Miami-based Lennar, the third-biggest U.S. homebuilder, fell 68 cents to $19.07 as of 4:15 p.m. in New York Stock Exchange composite trading. The shares gained 7.9 percent in the 12 months through yesterday, compared with a 10 percent decline in the 12-member Standard & Poor’s Supercomposite Homebuilding index.
U.S. homebuilders face competition from lower-priced foreclosures and weak demand as unemployment hovers around 9 percent. New home sales fell to an annual pace of 250,000 in February, an all-time low in records dating to 1963, the Commerce Department reported March 23.
Home prices fell an average 3.1 percent from a year earlier in January in the 20 cities tracked by the S&P/Case-Shiller index, the biggest year-over-year drop since December 2009, the group said today in New York. Washington and San Diego were the only cities where prices rose from a year earlier.
Home Orders Down
Lennar reported net income of $27.4 million, or 14 cents a share, for the three months ending Feb. 28, as the builder booked a lawsuit settlement, increased profit in its distressed asset division and cut homebuilding costs. Revenue fell 3 percent to $558 million and orders dropped 12 percent to 2,267 new homes, the company said in a statement today.
“The big takeaway is orders are down,” Jack Micenko, an analyst with Susquehanna Group LLP in New York, said in an interview after the report. “There’s no big spring.”
The year-ago home orders were boosted by government tax credits valued at as much as $8,000 for first-time homebuyers. The incentive was originally set to expire in November 2009 and later was extended for contracts signed by April 30.
The company sold more homes in January and February compared with December, Miller said.

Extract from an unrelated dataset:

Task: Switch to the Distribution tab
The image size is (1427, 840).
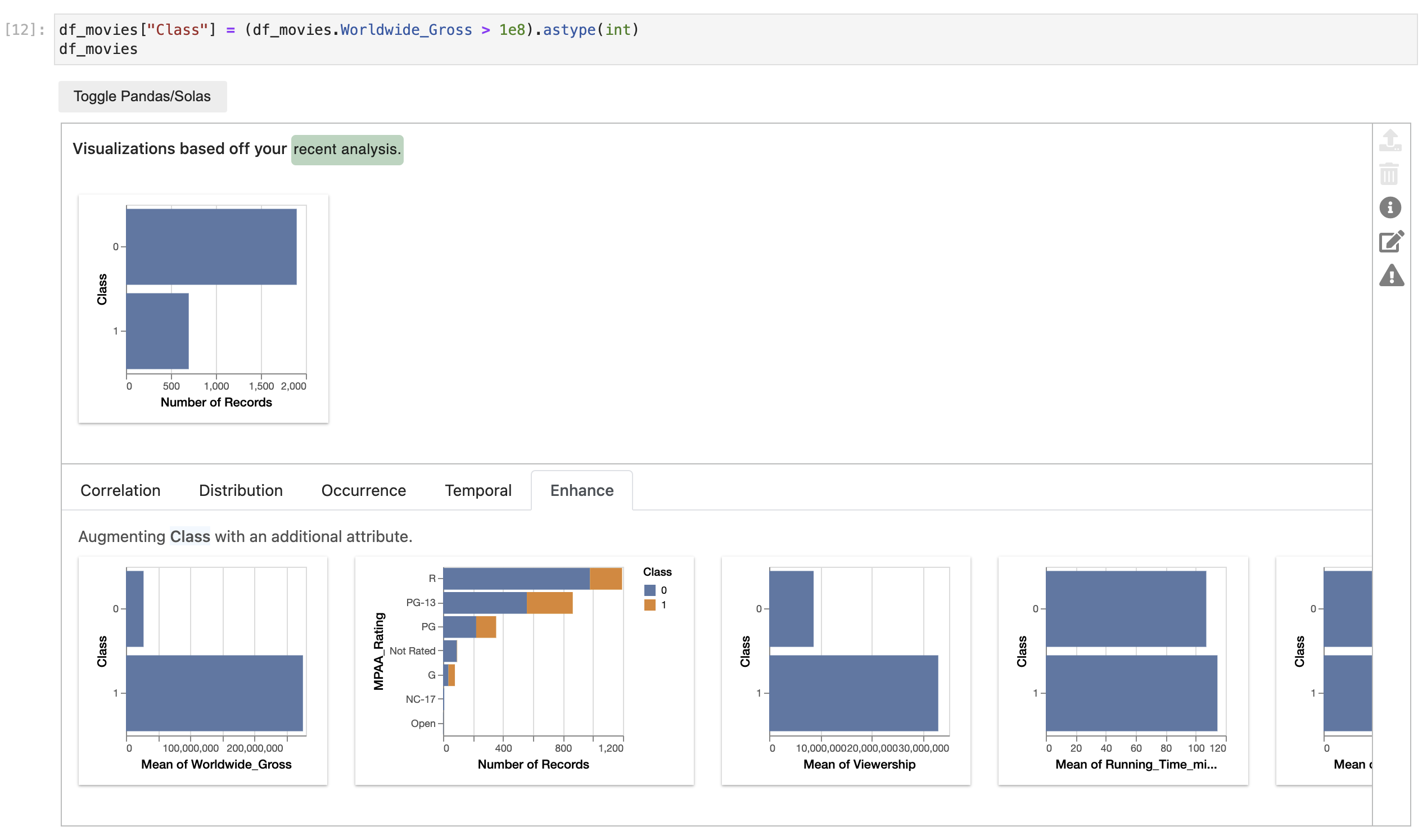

The second half of the year will show improvement compared with the same period a year earlier, when demand plunged following the tax credit expiration, Miller said.
“The comparisons should be better,” Miller said during the conference call. “And as soft a data point as this is, I think it is relevant that people start to see comparisons that are favorable and they start to get a little bit of confidence about the housing market in general.”
Meritage Homes Corp., a Scottsdale, Arizona-based builder that sells mostly to entry-level buyers, has experienced a “lukewarm” spring selling season, analysts with Wells Fargo Securities said in a note to investors today.
“We believe February softened somewhat,” said the note by Adam Rudinger in San Francisco and Matthew Lambdin in New York. The month “was likely slightly disappointing relative to most builders’ expectations,” the note said.
Lennar recorded $29.5 million of income from a legal settlement tied to a dispute with Nicolas Marsch III, a San Diego-area developer who had entered joint ventures with Lennar. Marsch, who sued Lennar after the ventures lost money, hired Barry Minkow, an ex-convict and founder of a fraud-detection firm who released a report in January 2009 that called Lennar “a Ponzi scheme.”
Minkow was accused by federal prosecutors in a March 25 charging document of conspiracy to commit securities fraud against Lennar for spreading false and defamatory information about the company. Marsch was the unnamed Conspirator A in the charging document, according to Lennar attorney Daniel Petrocelli.
Lennar’s Rialto Investments unit, which manages and trades distressed real estate assets, contributed $11 million in operating income for the quarter. That compared with a $1 million loss a year ago.